As some of the good articles reviewing the issue point out, it's really the interrelation between three elements: read ahead materials, the presentation, and leave behind materials.

Note: If you've heard the Kinko's commercial where the people keep patting the guy on the back for his leave behinds, it always makes me chuckle and think of this.


One review said using PowerPoint for really important, information-driven presentations is like like using PowerPoint to make a case before the Supreme Court. Aside from being a great sound byte and a zinger, it's a totally stupid point. You'd used Word to submit your brief to the SC, and PowerPoint to present information during the trial. So the argument that person (can't recall the name) is rather silly.

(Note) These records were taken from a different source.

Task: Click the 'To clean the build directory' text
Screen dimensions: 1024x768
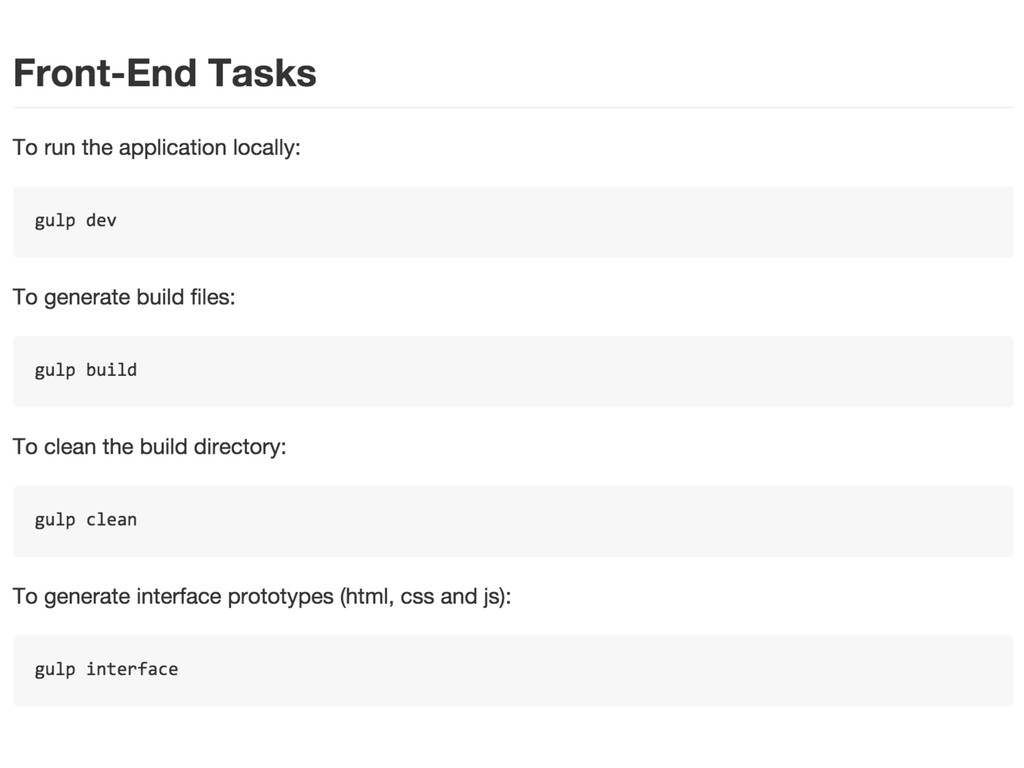Action: click(150, 447)
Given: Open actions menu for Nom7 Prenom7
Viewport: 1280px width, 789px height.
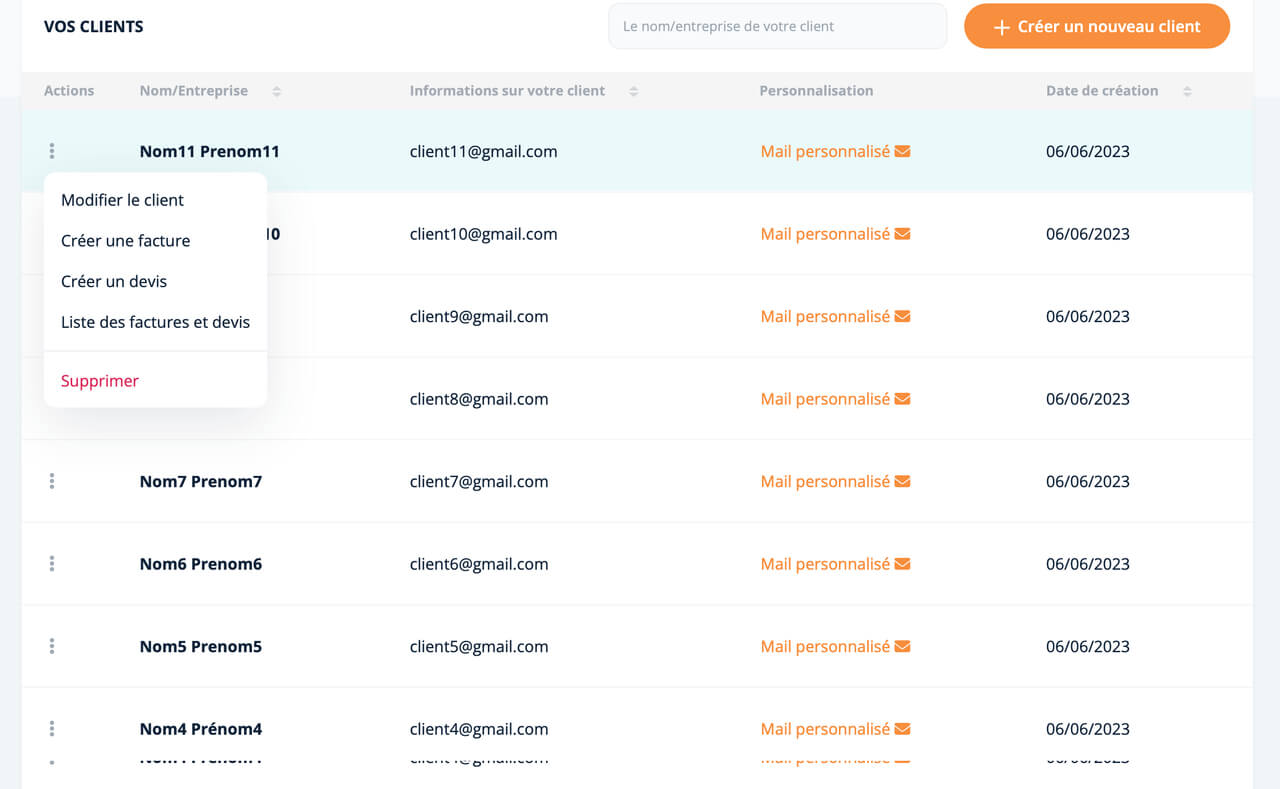Looking at the screenshot, I should pos(52,482).
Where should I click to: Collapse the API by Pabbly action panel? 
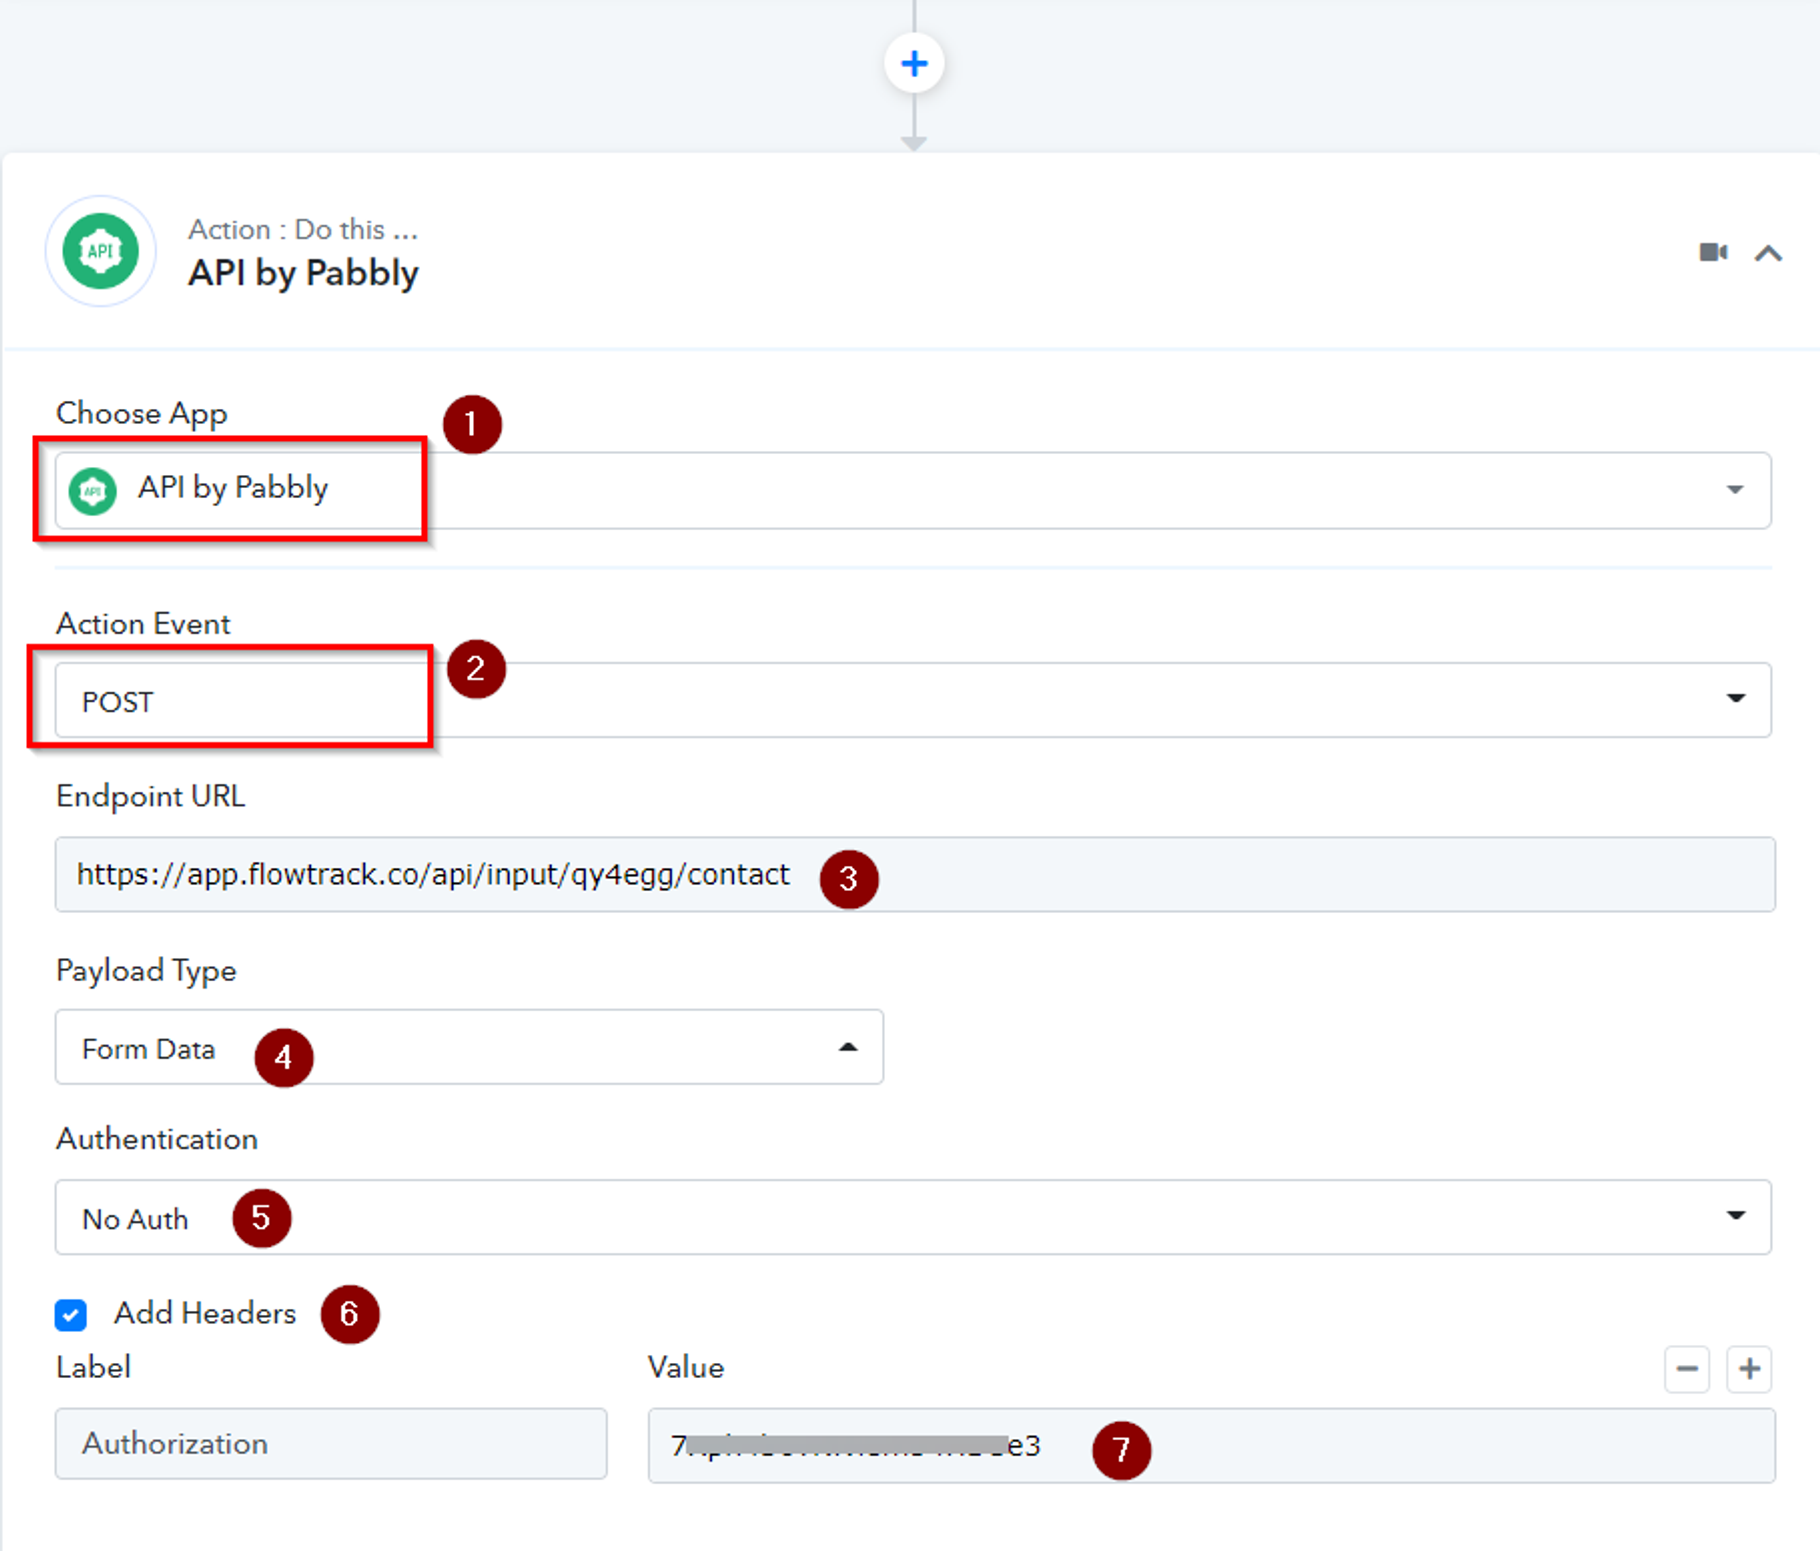tap(1768, 253)
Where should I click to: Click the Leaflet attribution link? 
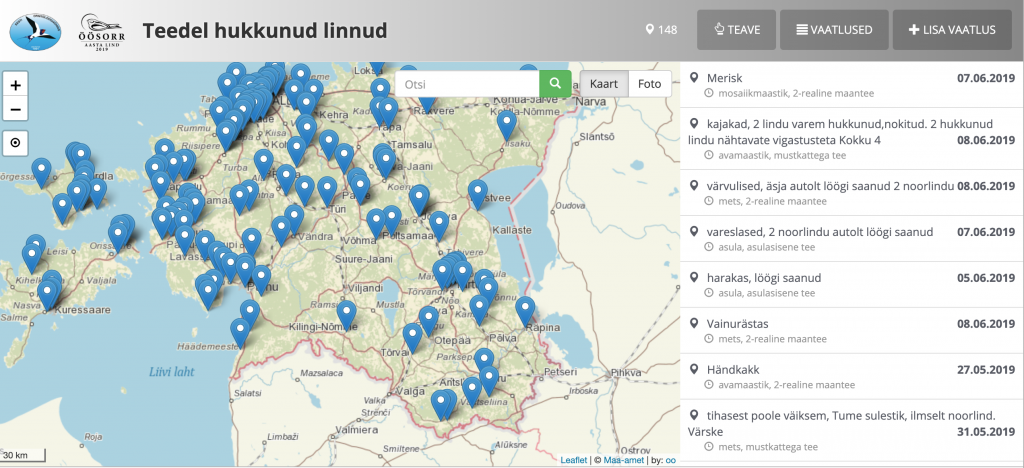574,460
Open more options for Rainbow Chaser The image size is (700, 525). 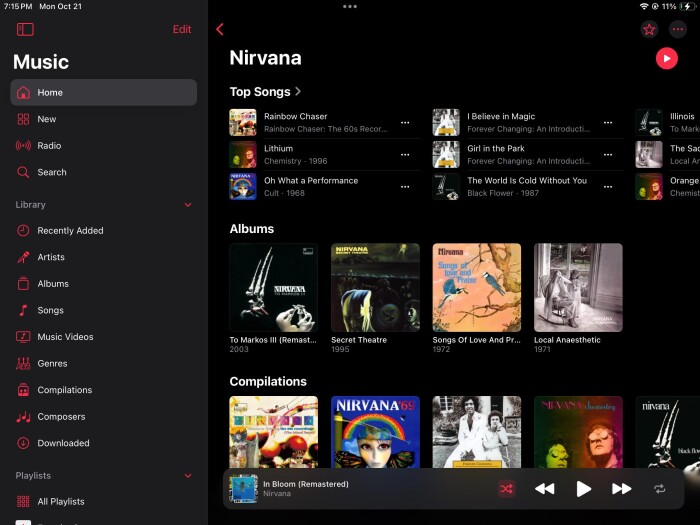pos(405,123)
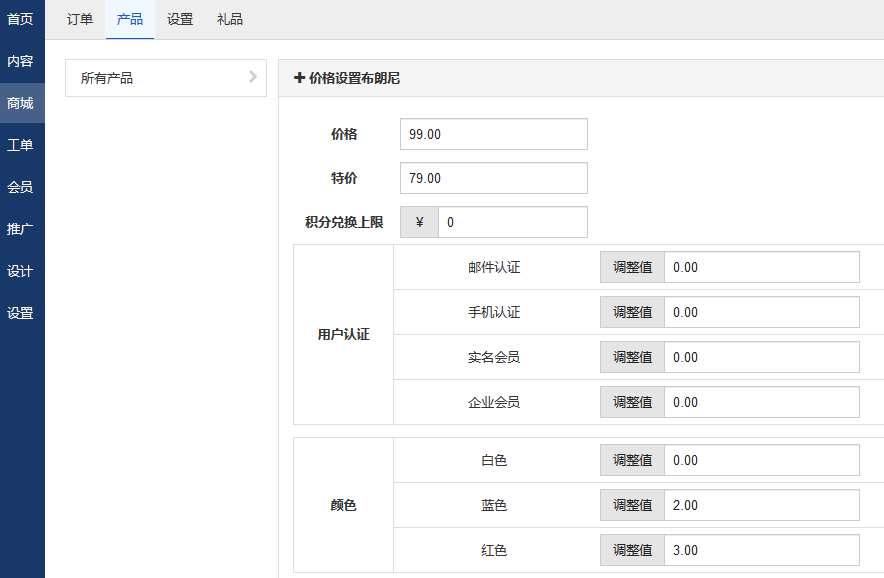The image size is (884, 578).
Task: Select 商城 in the left sidebar
Action: point(21,103)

Instead of making all the ridiculous presentations do, they should send information ahead of time (the Times mentions how DefSec Gates wants slides the day before, which is highly common; instead of slides they should send a Word document as an overview, that is structured to correspond to the presentation the next day). The read ahead obviously prefaces the presentation, provides background information in case the person needs it, etc. Then you present with your less convoluted slides that are less bullet point and word oriented, and use more visuals. And THEN you give them something they can keep and pass around on their own.


When I have done this in the past, it is obviously a LOT more work, but I will give them a leave behind that includes the presentation and read ahead, so they've got it all in one bunch. I also make sure to control and restrict access to digital copies of files, and give them my bundled leave behind set.


Lots of fun.




All that being said, I have seen dozens of slides similar to, though not as complex, as the one that got all this started. It's totally ridiculous on its own, but I'd to know what came before and after it, as well as what the person was saying. If they were using the slide to make the point of "things are really fragged up because the relationships are so complex", then it is actually an A+ chart because it rather convincingly makes that point.